For much of this year we have seen a public “outpouring” of exasperation from the RBA (and its co-regulator, APRA) about the way the banks and the big four specifically have botched making loans to housing investors, and then accounted for it in their loan portfolios — in many cases, wrongly. That, in turn, has completely broken the long statistical data base the RBA has assembled on home lending over the past few decades. — Glenn Dyer
HBOS chickens coming home to roost. A Senate committee is probing the way the Commonwealth Bank (which now wants a bit more ethicality in its everyday life) treated customers of Bankwest when it bought the Perth-based bank from the about-to-collapse UK major HBOS in the GFC. Well, in London tonight, a long-awaited report into HBOS will be made public and is sure to add to the questions around the competence and ability of many of those executives who sold Bankwest to the CBA. According to UK media previews, the report will come from the two key UK banking and financial regulators — the Prudential Regulation Authority (PRA) and the Financial Conduct Authority (FCA) — and is likely to reveal a fresh probe into the actions of various senior HBOS bosses. — Glenn Dyer
Last look fine for Barclays. One of the great rorts of global foreign exchange dealing has been pinged by US regulators and is heading for extinction. It’s called the “last look”, in which market makers use their electronic trading systems to take a last look at unprofitable trades (where clients have been better at picking currency movements than the bank) and then reject them — and then lie to clients about the practice (dog ate your quote?).

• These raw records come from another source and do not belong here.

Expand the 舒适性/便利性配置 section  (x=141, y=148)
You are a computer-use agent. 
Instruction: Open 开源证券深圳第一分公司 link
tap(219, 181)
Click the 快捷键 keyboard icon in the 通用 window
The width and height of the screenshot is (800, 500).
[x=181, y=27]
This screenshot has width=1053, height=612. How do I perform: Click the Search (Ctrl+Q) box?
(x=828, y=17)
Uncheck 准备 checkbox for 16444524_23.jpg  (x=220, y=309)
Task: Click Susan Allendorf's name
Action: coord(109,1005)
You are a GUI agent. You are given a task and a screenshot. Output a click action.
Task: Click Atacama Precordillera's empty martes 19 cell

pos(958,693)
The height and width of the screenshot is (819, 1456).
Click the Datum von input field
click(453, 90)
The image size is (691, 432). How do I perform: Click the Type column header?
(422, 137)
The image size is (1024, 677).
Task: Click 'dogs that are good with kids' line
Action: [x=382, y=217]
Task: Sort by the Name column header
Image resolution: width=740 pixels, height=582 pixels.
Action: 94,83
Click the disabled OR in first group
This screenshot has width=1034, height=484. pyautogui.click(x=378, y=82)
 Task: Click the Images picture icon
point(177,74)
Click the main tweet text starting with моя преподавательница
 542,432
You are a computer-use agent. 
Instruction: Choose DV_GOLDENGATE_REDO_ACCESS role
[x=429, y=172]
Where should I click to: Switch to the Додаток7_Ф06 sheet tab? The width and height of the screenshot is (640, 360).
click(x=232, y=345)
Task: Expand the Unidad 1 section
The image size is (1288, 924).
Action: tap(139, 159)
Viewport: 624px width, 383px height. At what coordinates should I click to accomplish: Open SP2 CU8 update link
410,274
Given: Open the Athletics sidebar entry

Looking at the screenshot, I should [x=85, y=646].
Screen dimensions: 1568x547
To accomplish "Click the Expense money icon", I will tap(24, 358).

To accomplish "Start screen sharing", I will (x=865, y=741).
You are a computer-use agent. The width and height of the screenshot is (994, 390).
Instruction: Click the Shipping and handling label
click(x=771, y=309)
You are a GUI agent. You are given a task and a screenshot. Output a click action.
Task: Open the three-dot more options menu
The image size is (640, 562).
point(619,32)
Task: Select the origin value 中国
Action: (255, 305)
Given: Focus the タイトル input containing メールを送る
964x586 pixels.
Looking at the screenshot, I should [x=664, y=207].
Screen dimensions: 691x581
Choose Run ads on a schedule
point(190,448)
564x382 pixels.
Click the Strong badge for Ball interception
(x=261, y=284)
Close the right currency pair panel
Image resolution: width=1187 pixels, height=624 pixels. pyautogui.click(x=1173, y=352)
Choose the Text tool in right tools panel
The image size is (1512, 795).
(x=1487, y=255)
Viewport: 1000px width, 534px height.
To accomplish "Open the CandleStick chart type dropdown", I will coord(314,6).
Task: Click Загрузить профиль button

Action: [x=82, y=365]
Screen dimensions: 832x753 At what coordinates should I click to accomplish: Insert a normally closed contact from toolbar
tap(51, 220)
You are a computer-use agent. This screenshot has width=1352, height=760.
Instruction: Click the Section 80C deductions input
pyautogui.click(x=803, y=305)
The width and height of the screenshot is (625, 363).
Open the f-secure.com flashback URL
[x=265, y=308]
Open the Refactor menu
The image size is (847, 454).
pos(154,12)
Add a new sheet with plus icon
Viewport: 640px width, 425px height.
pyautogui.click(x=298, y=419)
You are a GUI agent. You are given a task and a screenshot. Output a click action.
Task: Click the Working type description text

The Bank of England defines last look as “a practice whereby market makers have a final opportunity to accept or reject orders where a client wishes to trade against their quoted price”. The practice originally developed years ago when all trading was paper-based and there were big time delays between setting a price and executing it (shares, commodities, bonds, currencies, etc). But now all trading is heavily or totally automated and the time delay is in milliseconds and the exposure of the bank or market-maker to a loss is tiny. Regulators want the practice ended.
In the settlement, New York State Department of Financial Services accused Barclays of instructing one of the algorithms it used to automate some of its currency trading to broadly reject unprofitable orders. Then when clients asked about the rejected trades, a Barclays managing director and head of automated electronic FX trading instructed traders to “obfuscate and stonewall” and avoid mentioning the existence of last look. Barclays was fined US$150 million (more than A$211 million).
Barclays has form in dodgy foreign exchange practices. In May it was one of a group of six banks fined a total of more than A$7 billion for rigging foreign exchange pricing and the London Inter Bank Offered Rate market (the key global indicator interest rate for banks). — Glenn Dyer
Barclay – the integrity of a casino in a top hat.